So this, I think, is a way in which machine learning is being increasingly used in mathematics. It doesn't directly solve the problem for you, but it gives you all these really useful hints as to what the connections are and go where to look for them. But you still need to know You still need the human to actually make the connections.

And then finally we have the large language models, which are the most splashy and maybe made the most news. Neural networks have been around for 20 years. Language models have also been around five or so years, but they've only become sort of human level in output very recently. So you've all probably heard of GPT-4.

This is ChatGPT's current model. Very famously, when GPT-4 came out, there was a paper describing its capabilities, and they fed it basically a question from the 2022 IMO. It's a slightly simplified version. If you studied the 2022 IMO, it's not exactly the same form, but it's a simplified form. And for this particular question, actually, you give it the question, and it actually gives a complete correct solution to this question.

It actually solved an IMO question. Unfortunately, this is an extremely cherry-picked example. I think...

I think they tested hundreds of IMO-level questions, and I think they had a success rate of about 1%. So this particular problem they were able to solve, and they had to format the problem in the right way to get the solution. But still, this is quite amazing.

On the other hand, the funny thing about these tools is that things that humans find difficult, AI can do very easily sometimes, but things that humans find easy, AI often struggles with. It is a very orthogonal way of solving problems. In the same, in a very related paper or presentation, they asked the same model to do a basic arithmetic computation, seven times four plus eight times eight, and the model which is just guessing the most likely output based on the input, basically just guessed, oh, the answer is 120. And then it paused and said, okay, maybe I should give an explanation why it's 120. So they did it step by step.

But when they did it step by step, they actually arrived at the actual answer, which is 92, and not the answer that they started with. So then you can see that the answer is If you asked, wait, but you said that it was 120, and they said, oh, that was a typo, sorry. The correct answer is 92. So, you know, they're not solving the problem by first principles, they're just sort of guessing at each step of the output, what is the most natural thing to say next. And the amazing thing is sometimes that works, but often it doesn't.

And it's still, yeah, I mean, it's still ongoing how to sort of make it more accurate. So people are trying all kinds of things. you can connect these models to other more reliable software. So, in fact, you will see a presentation after where there's a large language model connected where you don't do the computation yourself, you outsource it to Python in that case. But another thing you can do is that you can force the language model to only produce correct answers by forcing the model to output in one of these proof-of-system languages.

And if it doesn't compile... you send it back to the AI and the AI has to try again. Or you can try to teach it directly the same problem solving techniques that you use to solve IMO problems. Try simple examples, proof of contradiction, try to actually prove step by step and so forth. So people are trying all kinds of things.
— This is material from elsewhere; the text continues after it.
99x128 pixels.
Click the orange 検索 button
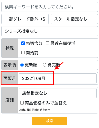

It's still nowhere near, well, okay, we're not near able to solve a large majority of say math and computer problems, let alone math research problems, but we may. making progress. Besides being able to actually solve problems directly, actually it's also useful to just, as a muse actually. I've also used these models myself. I've experimented with various problems.

I had a combinatorial problem which I was... trying a few things and they weren't working. So as an experiment, I just tried asking GPT, what other techniques would you suggest to solve this question?

And it gave me a list of ten techniques, five of which I'd already tried or were Obviously not helpful. Well, yeah, a couple were not helpful. But there was one technique I had not tried, which was to use generating functions for this particular question, which once they suggested it, I realized it was the right approach, but I had missed it.

So just as someone to converse with, it is somewhat useful. It is not great right now, but it is not completely useless. There's another...

Another type of AI assistance that has become very useful for proof assistance, actually. As I said, writing formal proofs is a very tedious task. I mean, it's like any really fussy computer language.

You have to get the syntax exactly right. If you miss a step, it doesn't compile. But there are tools. So I use one called GitHub Copilot, where you can write down half of a proof, and it will try to guess what the next line is.

And about 20% of the time, it actually guesses something close to being correct. And then you can just say, I'll accept that, and say, okay. So in this case, I was trying to prove the statement here, and the lines in gray are the ones that Copilot suggested.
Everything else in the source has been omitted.